**AIM OF THE EXERCISE**
Could you copy out the rows below verbatim, starting at the line that contains "Image resolution: width=1167" and ending at the line that contains "Action: (x=63, y=225)", with both of those lines included?

**EXCERPTED DATA**
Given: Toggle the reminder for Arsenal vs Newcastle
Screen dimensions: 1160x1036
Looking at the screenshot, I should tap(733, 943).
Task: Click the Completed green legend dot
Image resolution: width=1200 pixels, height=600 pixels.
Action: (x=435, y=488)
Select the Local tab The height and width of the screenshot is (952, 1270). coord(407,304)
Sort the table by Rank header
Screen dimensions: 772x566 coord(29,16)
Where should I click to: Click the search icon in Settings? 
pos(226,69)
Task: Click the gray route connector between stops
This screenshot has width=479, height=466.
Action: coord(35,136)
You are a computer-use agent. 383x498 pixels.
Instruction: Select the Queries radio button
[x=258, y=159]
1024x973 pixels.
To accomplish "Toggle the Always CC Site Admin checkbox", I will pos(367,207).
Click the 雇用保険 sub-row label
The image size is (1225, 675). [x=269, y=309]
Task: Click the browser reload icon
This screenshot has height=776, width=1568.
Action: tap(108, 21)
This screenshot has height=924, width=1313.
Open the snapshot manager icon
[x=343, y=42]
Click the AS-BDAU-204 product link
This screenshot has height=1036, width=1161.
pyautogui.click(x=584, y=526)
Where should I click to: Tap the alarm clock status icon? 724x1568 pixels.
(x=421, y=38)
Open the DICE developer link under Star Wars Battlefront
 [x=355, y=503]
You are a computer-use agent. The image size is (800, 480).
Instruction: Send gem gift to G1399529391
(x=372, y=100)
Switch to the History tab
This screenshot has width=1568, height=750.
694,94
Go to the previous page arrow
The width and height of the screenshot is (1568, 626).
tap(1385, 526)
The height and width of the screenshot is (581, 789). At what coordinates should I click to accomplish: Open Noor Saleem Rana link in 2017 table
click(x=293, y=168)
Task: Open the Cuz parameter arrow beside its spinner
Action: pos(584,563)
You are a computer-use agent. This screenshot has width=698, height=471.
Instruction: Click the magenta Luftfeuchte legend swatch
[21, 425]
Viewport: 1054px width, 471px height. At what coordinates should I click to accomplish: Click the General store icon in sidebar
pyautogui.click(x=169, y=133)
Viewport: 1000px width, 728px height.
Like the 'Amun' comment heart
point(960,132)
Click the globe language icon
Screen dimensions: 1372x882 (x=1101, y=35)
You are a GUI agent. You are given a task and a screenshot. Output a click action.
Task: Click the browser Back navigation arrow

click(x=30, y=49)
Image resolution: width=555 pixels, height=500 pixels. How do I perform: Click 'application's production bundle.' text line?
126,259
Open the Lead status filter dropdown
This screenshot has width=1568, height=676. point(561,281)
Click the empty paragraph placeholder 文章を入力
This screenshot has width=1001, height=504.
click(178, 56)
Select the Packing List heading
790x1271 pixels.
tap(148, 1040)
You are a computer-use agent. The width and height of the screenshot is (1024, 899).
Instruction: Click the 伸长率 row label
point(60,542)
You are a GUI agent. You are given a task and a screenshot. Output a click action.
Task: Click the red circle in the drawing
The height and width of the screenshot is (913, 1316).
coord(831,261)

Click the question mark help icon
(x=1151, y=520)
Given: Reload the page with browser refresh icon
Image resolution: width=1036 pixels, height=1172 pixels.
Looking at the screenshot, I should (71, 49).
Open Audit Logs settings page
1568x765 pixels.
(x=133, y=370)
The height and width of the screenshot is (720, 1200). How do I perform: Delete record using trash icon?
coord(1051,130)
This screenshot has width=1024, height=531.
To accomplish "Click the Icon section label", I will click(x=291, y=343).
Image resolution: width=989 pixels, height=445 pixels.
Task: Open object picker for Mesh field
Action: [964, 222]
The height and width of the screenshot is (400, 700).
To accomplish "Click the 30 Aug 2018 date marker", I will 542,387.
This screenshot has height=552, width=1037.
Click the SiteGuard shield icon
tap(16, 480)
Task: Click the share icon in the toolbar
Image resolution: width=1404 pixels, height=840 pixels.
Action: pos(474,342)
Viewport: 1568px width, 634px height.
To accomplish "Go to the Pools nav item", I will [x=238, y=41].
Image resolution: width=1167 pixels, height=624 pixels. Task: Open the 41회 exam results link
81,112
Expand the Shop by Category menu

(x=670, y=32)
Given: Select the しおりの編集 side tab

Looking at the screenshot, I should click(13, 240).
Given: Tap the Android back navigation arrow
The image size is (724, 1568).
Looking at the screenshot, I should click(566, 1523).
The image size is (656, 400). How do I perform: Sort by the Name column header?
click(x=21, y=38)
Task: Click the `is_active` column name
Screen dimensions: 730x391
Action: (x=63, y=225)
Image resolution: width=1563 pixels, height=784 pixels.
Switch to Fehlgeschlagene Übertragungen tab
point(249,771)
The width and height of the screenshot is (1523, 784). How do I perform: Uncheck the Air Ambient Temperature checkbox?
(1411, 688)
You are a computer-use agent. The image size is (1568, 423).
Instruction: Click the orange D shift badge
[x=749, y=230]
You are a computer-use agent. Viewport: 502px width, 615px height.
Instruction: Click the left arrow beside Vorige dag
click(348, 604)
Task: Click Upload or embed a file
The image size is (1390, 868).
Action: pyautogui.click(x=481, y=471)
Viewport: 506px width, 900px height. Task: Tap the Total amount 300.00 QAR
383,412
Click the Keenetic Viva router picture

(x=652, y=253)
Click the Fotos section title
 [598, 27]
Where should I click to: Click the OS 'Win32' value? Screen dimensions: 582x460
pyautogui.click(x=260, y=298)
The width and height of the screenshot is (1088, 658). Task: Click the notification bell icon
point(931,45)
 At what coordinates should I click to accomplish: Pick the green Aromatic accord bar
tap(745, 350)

**THE RESULT**
Image resolution: width=1167 pixels, height=624 pixels. Task: Open the 41회 exam results link
81,112
Expand the Shop by Category menu

(x=670, y=32)
Given: Select the しおりの編集 side tab

Looking at the screenshot, I should click(13, 240).
Given: Tap the Android back navigation arrow
The image size is (724, 1568).
Looking at the screenshot, I should click(566, 1523).
The image size is (656, 400). How do I perform: Sort by the Name column header?
click(x=21, y=38)
Task: Click the `is_active` column name
Screen dimensions: 730x391
Action: (x=63, y=225)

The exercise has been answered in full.